=== HOW TO COMPLETE THIS TASK ===
Only the lines below starting at the one that contains "[بازگشت به محصولات] (81, 143)" and ending at the one that contains "مزایا (608, 1685)" are to be reproduced, exactly and with both ends kept.
_ _ _ _ _
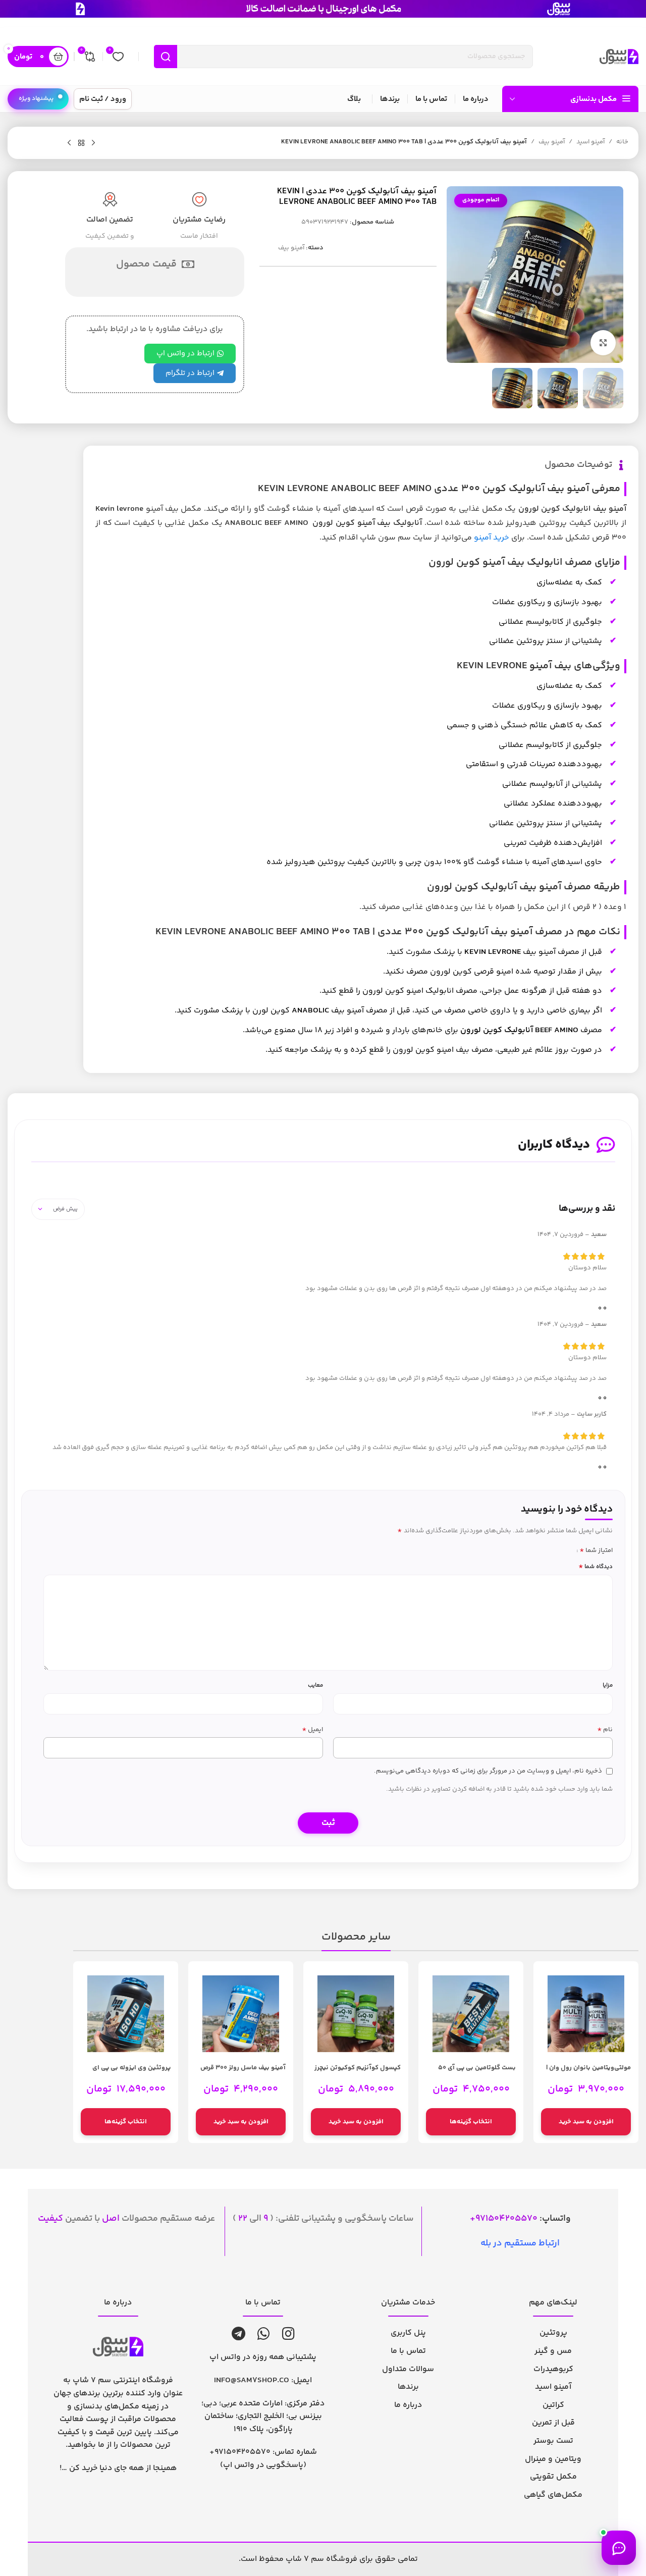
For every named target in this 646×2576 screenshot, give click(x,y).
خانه (622, 142)
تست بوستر (553, 2441)
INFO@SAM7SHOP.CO (251, 2380)
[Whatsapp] (263, 2334)
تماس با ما (408, 2351)
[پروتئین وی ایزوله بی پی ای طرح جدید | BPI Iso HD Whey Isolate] (126, 2014)
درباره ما (408, 2405)
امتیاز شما (596, 1550)
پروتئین (553, 2333)
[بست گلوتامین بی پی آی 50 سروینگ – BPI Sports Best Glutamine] (471, 2014)
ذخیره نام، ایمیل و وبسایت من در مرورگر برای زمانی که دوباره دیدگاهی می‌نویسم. (488, 1771)
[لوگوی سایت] (619, 56)
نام (605, 1730)
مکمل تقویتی (553, 2477)
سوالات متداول (408, 2369)
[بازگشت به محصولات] (81, 143)
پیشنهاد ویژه (36, 98)
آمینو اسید (590, 142)
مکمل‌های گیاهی (553, 2495)
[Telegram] (238, 2334)
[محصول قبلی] (93, 143)
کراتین (553, 2405)
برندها (408, 2387)
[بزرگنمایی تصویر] (603, 342)
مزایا (608, 1685)
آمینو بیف (552, 142)
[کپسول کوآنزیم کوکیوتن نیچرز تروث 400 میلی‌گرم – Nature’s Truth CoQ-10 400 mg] (356, 2014)
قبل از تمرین (553, 2423)
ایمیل (312, 1730)
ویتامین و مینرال (553, 2459)
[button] (586, 2121)
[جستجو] (165, 56)
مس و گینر (553, 2351)
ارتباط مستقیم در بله (520, 2243)
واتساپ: (523, 2219)
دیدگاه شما (595, 1567)
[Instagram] (288, 2334)
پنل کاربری (408, 2333)
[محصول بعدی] (69, 143)
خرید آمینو (491, 537)
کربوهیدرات (553, 2369)
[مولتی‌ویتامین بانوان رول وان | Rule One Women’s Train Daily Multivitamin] (586, 2014)
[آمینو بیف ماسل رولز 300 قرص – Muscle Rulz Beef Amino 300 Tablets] (241, 2014)
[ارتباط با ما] (619, 2548)
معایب (315, 1685)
_ _ _ _ _
=== SOLUTION ===
[بازگشت به محصولات] (81, 143)
پیشنهاد ویژه (36, 98)
آمینو اسید (590, 142)
مکمل‌های گیاهی (553, 2495)
[Telegram] (238, 2334)
[محصول قبلی] (93, 143)
کراتین (553, 2405)
برندها (408, 2387)
[بزرگنمایی تصویر] (603, 342)
مزایا (608, 1685)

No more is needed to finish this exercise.